The World Health Organisation has said that 73 per cent of health workers in Africa are yet to be fully vaccinated with the COVID-19 vaccine.

The WHO disclosed this in a press statement it released on Thursday.

According to the global health body, data analysed from 25 countries, since March 2021, indicated that 1.3 million health workers were fully vaccinated, with just six countries reaching more than 90 per cent.

The WHO also noted that nine countries have fully vaccinated less than 40 percent.

It added that data received from 39 African countries showed that 3.9 million doses of COVID-19 vaccines have been given to health workers while more than 227 million vaccine doses have been administered in Africa so far.

WHO noted that this is in sharp contrast to 22 mostly high-income countries where over 80 pe rcent of their health workers are fully vaccinated.
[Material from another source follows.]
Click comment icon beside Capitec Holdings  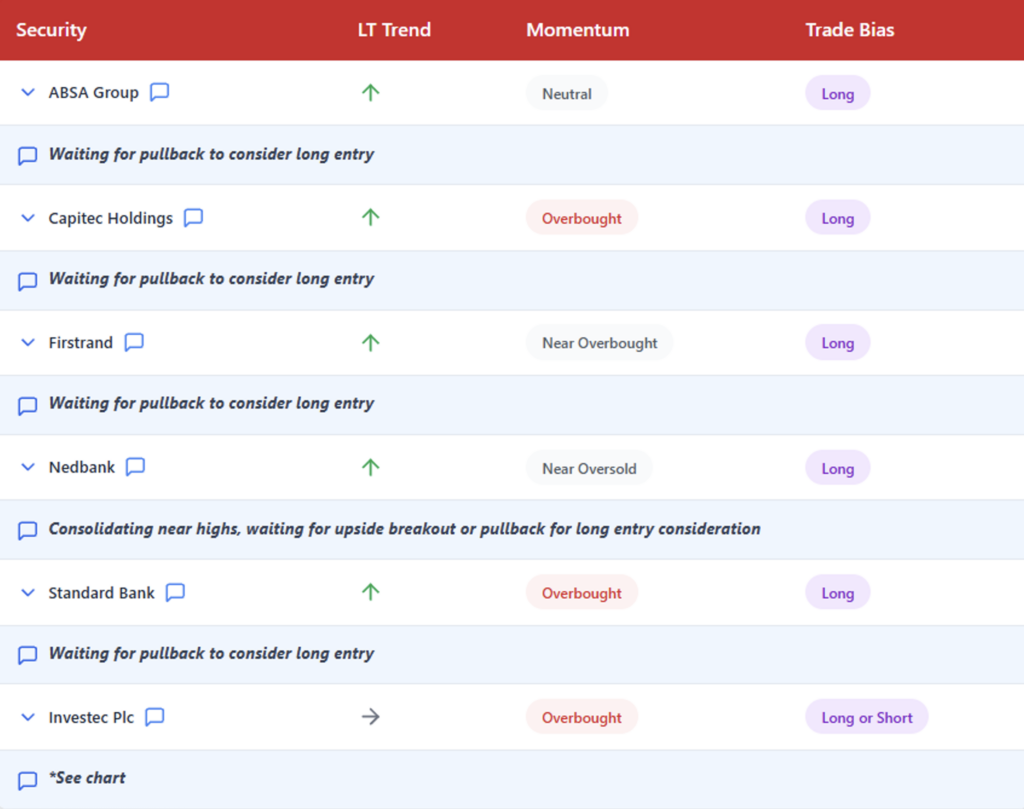pos(193,218)
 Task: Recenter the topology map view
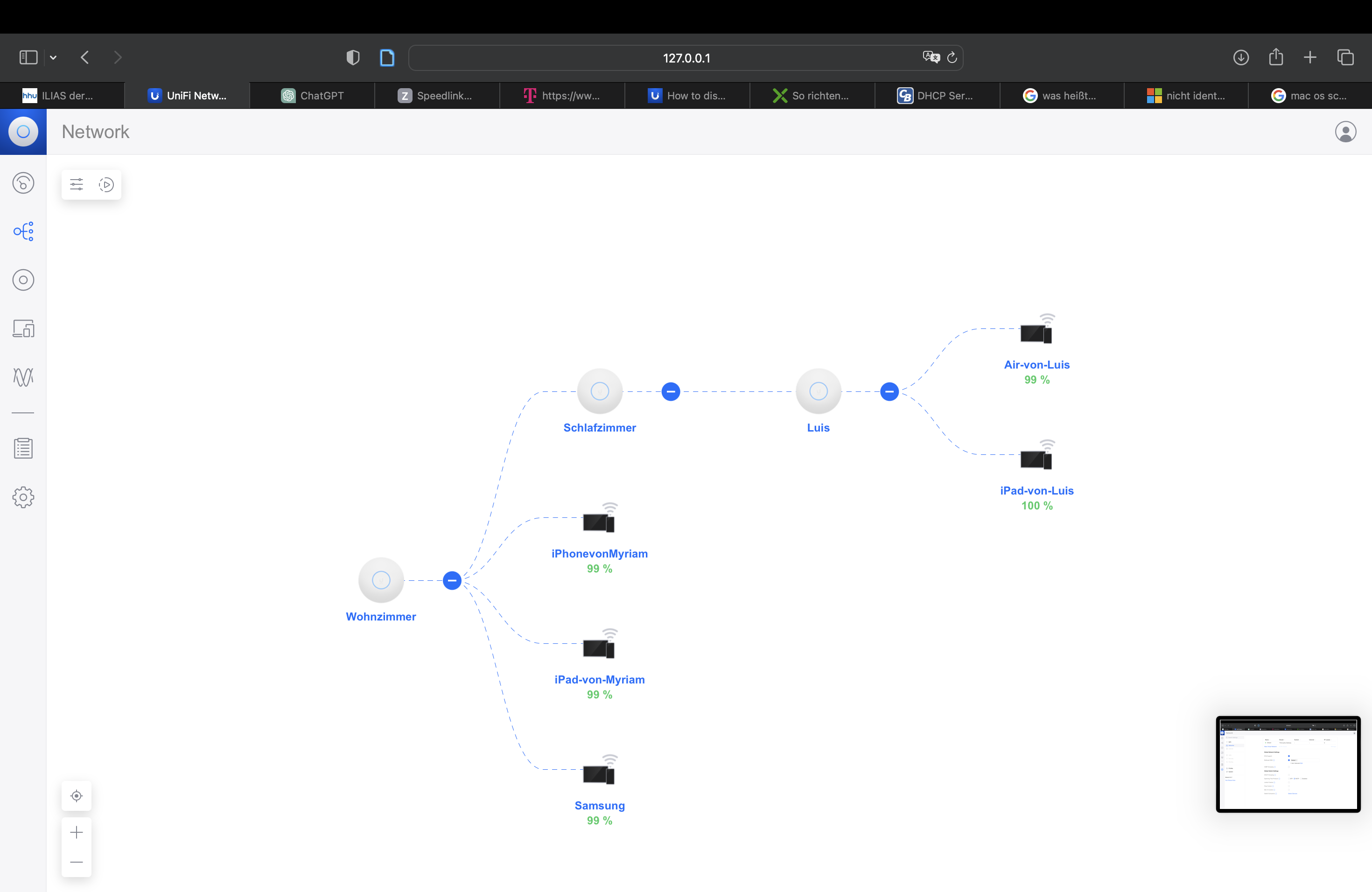point(77,796)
Speaking on this report, the WHO Regional Director for Africa, Dr. Matshidiso Moeti said, “The majority of Africa’s health workers are still missing out on vaccines and remain dangerously exposed to severe COVID-19 infection.

“Unless our doctors, nurses and other frontline workers get full protection, we risk a blowback in the efforts to curb this disease. We must ensure our health facilities are safe working environments.”

WHO also noted that there is a shortage of health workers. 

The press release partly reads, “Africa’s shortage of health workers is acute and profound, with only one country in the region having the required health workers (10.9 per 1000 population) to deliver essential health services.

“Sixteen countries in the region have less than one health worker per 1000 population. Any loss of these essential workers to COVID-19 due to illness or death therefore heavily impacts on service provision capacity.

“Based on data reported to WHO by countries in the African Region, since March 2020, there have been more than 150,400 COVID-19 infections in health workers, accounting for 2.5 per cent of all confirmed cases and 2.6 per cent of the total health work force in the region.

“Five countries account for about 70 per cent of all the COVID-19 infections reported in health workers: Algeria, Ghana, Kenya, South Africa and Zimbabwe.

“After almost four months of a sustained decline, COVID-19 cases in the general population in Africa have plateaued. For the first time since the third wave peak in August, cases in Southern Africa have increased, jumping 48% in the week ending on 21 November compared with the previous week.

“The risk of health worker infection rises whenever cases surge. This is a pattern that has been observed during the previous three waves of the pandemic. With a fourth wave likely to hit after the end-of-year travel season, health workers will again face risks amid low vaccination coverage.”